The defendant, the judge said, wanted to make front-page news with the attacks on other students.
“A school is a place where a student should feel safe,” said Fuhry. “These juveniles were ambushed.”
The mother of a wounded student now confined to a wheelchair looked directly at Lane as she told him he was fortunate so many officers were in the small courtroom.
“Because of you, our town will never be same,” Holly Walczak said. “Why? Why did you do it? Why?”
Walczak said she has watched her son, Nick, suffer daily in the year since he was shot in the school cafeteria and in the hallway when he was pursued by Lane.
“You are evil. I will have to eventually forgive, otherwise you will haunt me,” she told Lane.
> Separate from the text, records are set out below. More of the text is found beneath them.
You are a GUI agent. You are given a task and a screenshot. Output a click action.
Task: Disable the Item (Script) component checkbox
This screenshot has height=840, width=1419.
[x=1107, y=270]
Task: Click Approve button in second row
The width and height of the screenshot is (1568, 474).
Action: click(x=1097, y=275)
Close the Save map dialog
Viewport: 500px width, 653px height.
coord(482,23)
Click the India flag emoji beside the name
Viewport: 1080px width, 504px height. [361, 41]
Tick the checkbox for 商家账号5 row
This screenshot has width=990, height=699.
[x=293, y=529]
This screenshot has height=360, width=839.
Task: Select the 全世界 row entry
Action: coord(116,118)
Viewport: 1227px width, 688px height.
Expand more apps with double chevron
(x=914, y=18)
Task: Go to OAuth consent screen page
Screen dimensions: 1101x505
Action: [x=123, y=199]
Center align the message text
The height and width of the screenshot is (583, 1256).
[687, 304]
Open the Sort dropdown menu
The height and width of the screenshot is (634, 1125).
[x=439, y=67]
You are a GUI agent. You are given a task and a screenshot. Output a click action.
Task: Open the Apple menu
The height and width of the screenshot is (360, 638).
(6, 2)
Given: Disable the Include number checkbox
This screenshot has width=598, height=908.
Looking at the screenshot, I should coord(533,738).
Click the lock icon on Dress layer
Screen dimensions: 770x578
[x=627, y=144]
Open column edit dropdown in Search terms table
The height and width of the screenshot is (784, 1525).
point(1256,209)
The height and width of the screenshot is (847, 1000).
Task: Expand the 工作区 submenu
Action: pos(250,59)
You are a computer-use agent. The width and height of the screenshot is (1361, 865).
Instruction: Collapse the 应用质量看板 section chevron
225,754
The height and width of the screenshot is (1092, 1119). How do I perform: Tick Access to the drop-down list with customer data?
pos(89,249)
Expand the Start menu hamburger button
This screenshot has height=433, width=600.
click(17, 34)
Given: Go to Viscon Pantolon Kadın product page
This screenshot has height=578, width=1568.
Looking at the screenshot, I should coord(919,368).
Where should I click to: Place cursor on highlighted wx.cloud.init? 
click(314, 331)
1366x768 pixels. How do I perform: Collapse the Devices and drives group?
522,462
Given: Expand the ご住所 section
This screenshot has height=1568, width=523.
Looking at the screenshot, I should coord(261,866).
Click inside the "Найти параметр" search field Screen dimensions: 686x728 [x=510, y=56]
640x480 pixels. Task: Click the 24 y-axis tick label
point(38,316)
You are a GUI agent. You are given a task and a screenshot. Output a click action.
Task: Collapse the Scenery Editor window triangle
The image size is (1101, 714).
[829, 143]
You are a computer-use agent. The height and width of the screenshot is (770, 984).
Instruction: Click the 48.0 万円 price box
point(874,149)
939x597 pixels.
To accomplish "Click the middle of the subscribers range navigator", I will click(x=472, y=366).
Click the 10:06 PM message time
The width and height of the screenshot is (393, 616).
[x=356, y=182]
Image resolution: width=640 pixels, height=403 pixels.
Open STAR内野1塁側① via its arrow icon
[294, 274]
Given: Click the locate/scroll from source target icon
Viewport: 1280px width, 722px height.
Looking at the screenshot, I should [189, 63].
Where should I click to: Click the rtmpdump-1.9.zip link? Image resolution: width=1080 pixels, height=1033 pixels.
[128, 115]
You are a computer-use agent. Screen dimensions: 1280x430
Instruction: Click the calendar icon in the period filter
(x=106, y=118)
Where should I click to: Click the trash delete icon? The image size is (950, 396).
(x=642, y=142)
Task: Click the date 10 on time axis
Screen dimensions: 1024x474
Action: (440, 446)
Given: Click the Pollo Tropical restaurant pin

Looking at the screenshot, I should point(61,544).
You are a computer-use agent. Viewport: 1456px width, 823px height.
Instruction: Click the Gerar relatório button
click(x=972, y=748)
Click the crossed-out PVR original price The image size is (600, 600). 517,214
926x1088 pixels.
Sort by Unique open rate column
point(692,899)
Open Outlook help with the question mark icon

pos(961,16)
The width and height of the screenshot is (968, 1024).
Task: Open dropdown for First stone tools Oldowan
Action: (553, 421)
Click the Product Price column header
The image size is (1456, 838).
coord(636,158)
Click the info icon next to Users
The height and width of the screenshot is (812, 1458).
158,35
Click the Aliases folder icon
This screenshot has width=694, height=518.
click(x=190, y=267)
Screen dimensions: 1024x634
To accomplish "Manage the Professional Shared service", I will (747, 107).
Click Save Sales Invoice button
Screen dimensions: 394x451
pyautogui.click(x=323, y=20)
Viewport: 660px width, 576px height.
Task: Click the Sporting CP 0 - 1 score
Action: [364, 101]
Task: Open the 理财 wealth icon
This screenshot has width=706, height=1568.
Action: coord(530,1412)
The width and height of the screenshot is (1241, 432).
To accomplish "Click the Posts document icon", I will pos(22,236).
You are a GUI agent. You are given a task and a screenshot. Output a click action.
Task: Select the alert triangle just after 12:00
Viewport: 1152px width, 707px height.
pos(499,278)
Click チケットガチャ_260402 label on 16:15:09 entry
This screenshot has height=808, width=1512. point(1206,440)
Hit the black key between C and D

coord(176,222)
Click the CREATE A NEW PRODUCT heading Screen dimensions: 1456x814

Lane pleaded guilty last month to three counts of aggravated murder, two counts of attempted aggravated murder and weapons-related charges in the February 27, 2012, shooting at Chardon High School in northeastern Ohio.
The death penalty was off the table because of Lane’s age at the time of the crimes, Flaiz told CNN later Tuesday.
“I was shocked and disgusted at how the defendant conducted himself,” said Flaiz.
After the sentencing, defense attorney Ian Friedman said Lane’s comment to the families was a “very difficult statement to hear.”
Lane’s sister, Sadie Lane, pleaded for compassion and prayers for her family a well as for those of the victims.
“Many families were damaged that day. Our family was too,” she said.
T.J. Lane was known by many around Chardon High, 30 miles east of Cleveland. But at the time of the shooting, he was there to be transported to Lake Academy Alternative School in nearby Willoughby.
Lake Academy describes itself as a school for “at-risk” students who are “reluctant learners” struggling with problems such as substance abuse and mental health issues.
After the shooting, an assistant football coach chased Lane out of Chardon High, and police arrested him nearby a short time later.
It was too late for Daniel Parmertor, 16, who died in the shooting.
Demetrius Hewlin, also 16, died a day later from his wounds.
And Russell King Jr., 17, who was initially declared brain dead, passed away soon after.
Hewlin’s brother, Philip Carter, read a statement in court on behalf of mother Phyllis Ferguson.
“In our humanity, we still cannot understand why his life was taken in such a violent manner,” said Carter.
While the judge indicated Tuesday there was no known motive for the attacks, Flaiz said his office has a theory it would have presented if the case had gone to trial. He declined to elaborate, saying he will discuss it with victims’ family members within the next week.
“I got a sense from the families they wanted to hear why he did it and they wanted to hear remorse,” Flaiz said, indicating he was not sure he would have kept his composure, given Lane’s actions. “I was very proud of the family members in the courtroom.”